Da Tribuna da Imprensa Sindical
Por José Carlos de Assis
Certo despreparo do movimento sindical brasileiro fica patente em episódios como o alinhamento de entidades da classe trabalhadora com o patronato favorecendo políticas de redução de imposto. Pobres desses trabalhadores, não sabem o que fazem! E não sabem porque intelectuais das áreas econômica e social, muitos deles de correntes progressistas, não conseguem explicar que no imposto de hoje esconde-se a velha mais valia de Marx.
Vejamos. No século XIX e início do XX, o trabalhador, geralmente um operário de fábrica recentemente incorporado ao sistema fabril, defronta-se individualmente com o patrão. Na prática, não havia intermediário sindical ou governamental. O patrão comandava seu negócio como bem entendia, ficando o salário pago ao trabalhador entre o mínimo de subsistência e um máximo, quando em condições de pleno emprego.
A taxa salarial era regulada pelo exército industrial de reserva. Um alto desemprego favorecia a redução do salário, um baixo favorecia aumento de salário. Já o produto do trabalho tinha seu preço regulado pela concorrência intercapitalista. No entendimento de Marx, o valor da mercadoria, se não houvesse máquinas, seria determinado pelo conteúdo de trabalho nela existente e balizado pela concorrência (teoria do valor-trabalho).

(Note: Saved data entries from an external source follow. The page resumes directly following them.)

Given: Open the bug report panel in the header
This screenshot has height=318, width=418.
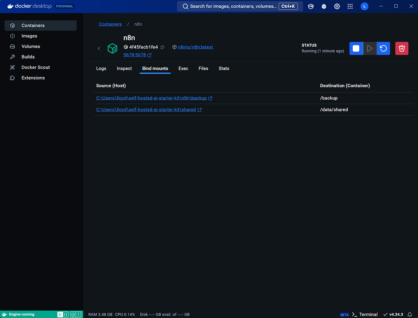Looking at the screenshot, I should pyautogui.click(x=324, y=6).
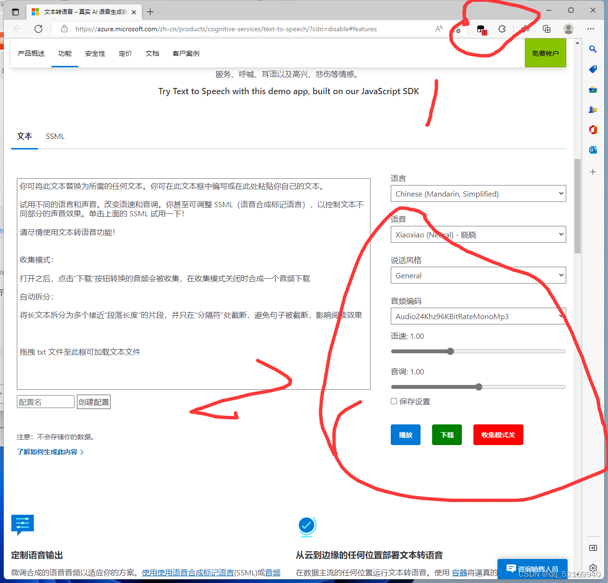Open the 语言 Chinese Mandarin dropdown
The image size is (608, 583).
click(478, 193)
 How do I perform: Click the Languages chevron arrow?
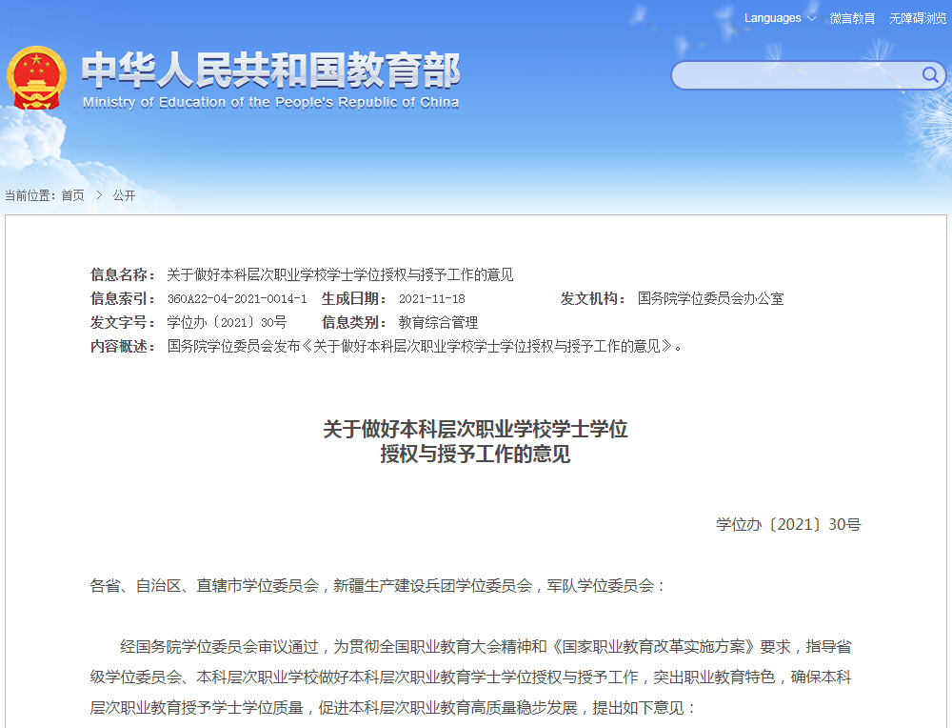tap(809, 17)
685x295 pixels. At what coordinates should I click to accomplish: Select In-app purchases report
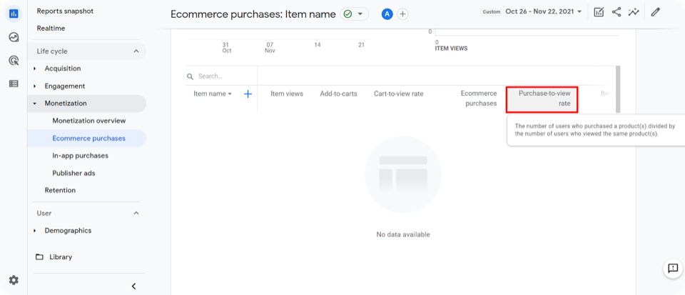point(80,156)
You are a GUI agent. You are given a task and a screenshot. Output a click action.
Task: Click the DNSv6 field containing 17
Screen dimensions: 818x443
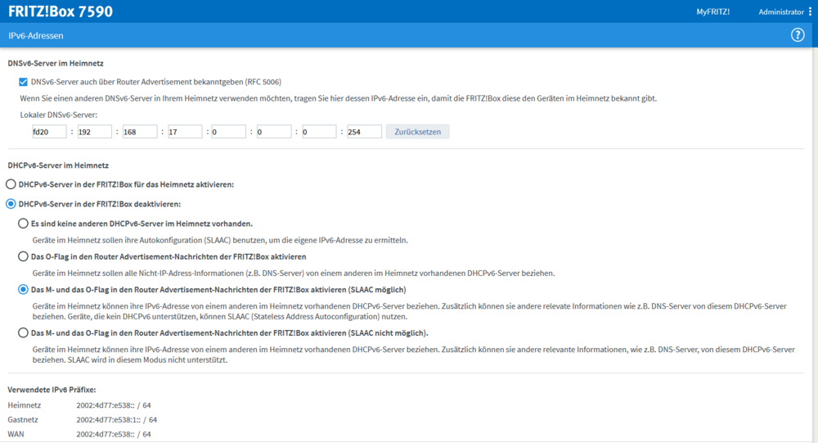(x=184, y=132)
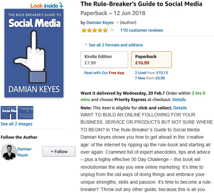Screen dimensions: 214x193
Task: Expand the star rating breakdown chevron
Action: 112,30
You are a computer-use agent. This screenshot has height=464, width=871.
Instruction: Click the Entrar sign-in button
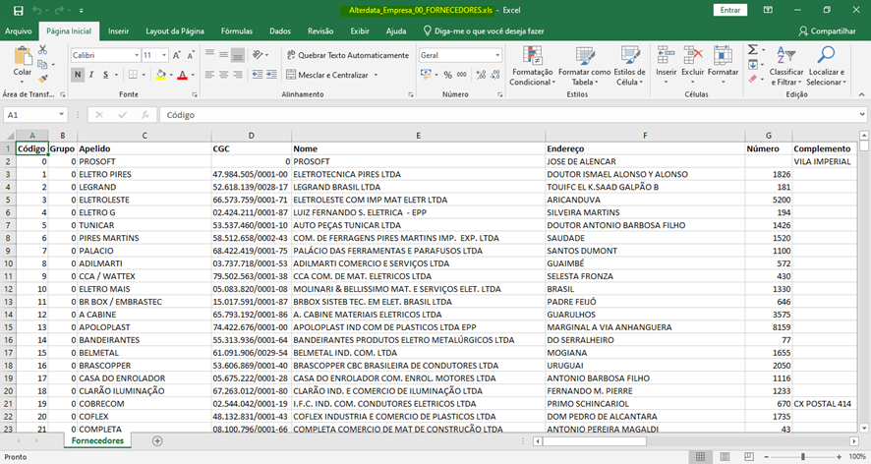(730, 10)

Sem entrar em detalhes, pode-se dizer que, no século XIX, estando o trabalhador em confronto direto com o patrão, a mais valia – a parte de trabalho não paga em relação ao trabalho pago (salário) – era integralmente apropriada pelo empregador. Como, para Marx, a produção era a fonte primária do valor, para assegurar a circulação outros capitalistas do comércio e dos serviços também se apropriavam indiretamente da mais valia produzida.
Agora, vejamos. Na virada do século XIX para o século XX, diferentes movimentos sociais e políticos começaram a pressionar o Estado por serviços públicos. A forma de financiamento desses serviços foi a apropriação, pelo próprio Estado, de parte do conjunto da mais-valia gerada por todo o processo produtivo capitalista. Isso, na minha terminologia, chama-se mais-valia social. E é nada mais nada menos que o imposto.
Examinando-se todo o processo, vê-se que quem financia em última instância os serviços públicos, as obras públicas de infra-estrutura e as transferências sociais é o trabalhador, através dos impostos. Não estou falando do imposto que o trabalhador paga individualmente de forma direta e indireta. Este é pago duplamente. Estou falando do imposto que é deduzido da mais-valia global e se transforma em mais-valia social.
Meu objetivo com esta nota não é de sentido acadêmico. É chamar a atenção dos trabalhadores para a armadilha construída por entidades empresariais como Fiesp e Fecomércio em suas campanhas para a redução de imposto, usando para isso de farto dinheiro público - este, sim, roubado do povo através do sistema 4S. De fato, quem produz o tributo é o trabalhador. O empresário é apenas um intermediário.
As campanhas por redução de imposto de Fiesp e Fecomércio visam exclusivamente a apropriação pelo empresário de parte da mais-valia que se destina ao sistema público através do Estado. Um modelo tributário justo reduziria drasticamente o imposto pago pelo trabalhador e compensaria essa redução com aumento do imposto para os ricos. Com isso, reduziríamos a indecente concentração de renda e de riqueza que prevalece no país.
Fala-se em redução do imposto em geral para melhorar a eficiência do Estado. Imagino qual classificação deveria ser dada, na escala de eficiência, aos R$ 500 milhões que a Fiesp reuniu junto a outras entidades da indústria para comprar o impeachment de Dilma Roussef. Denunciei isso na época. Mas não encontrei nenhuma ressonância no Ministério Público. Penso que ele acha normal distribuir a mais-valia do trabalhador entre bandidos.
Agora tratemos do governo Temer/Meirelles. Imposto aqui, em lugar de serviços públicos, serve sobretudo para pagar juros extorsivos sobre a dívida pública. Como são os empresários os titulares dessa dívida, através da especulação financeira recebem praticamente toda a mais valia gerada no setor produtivo. A mais-valia social já não é mais propriamente social. É um instrumento do Estado para enriquecer ainda mais os já ricos.
P.S. A participação do imposto na renda global da Grã-Bretanha em fins de século XIX era de 8%. Basicamente para financiar Forças Armadas e polícia. Talvez este seja o modelo tributário social ideal da Fiesp, Firjan e da Fecomércio.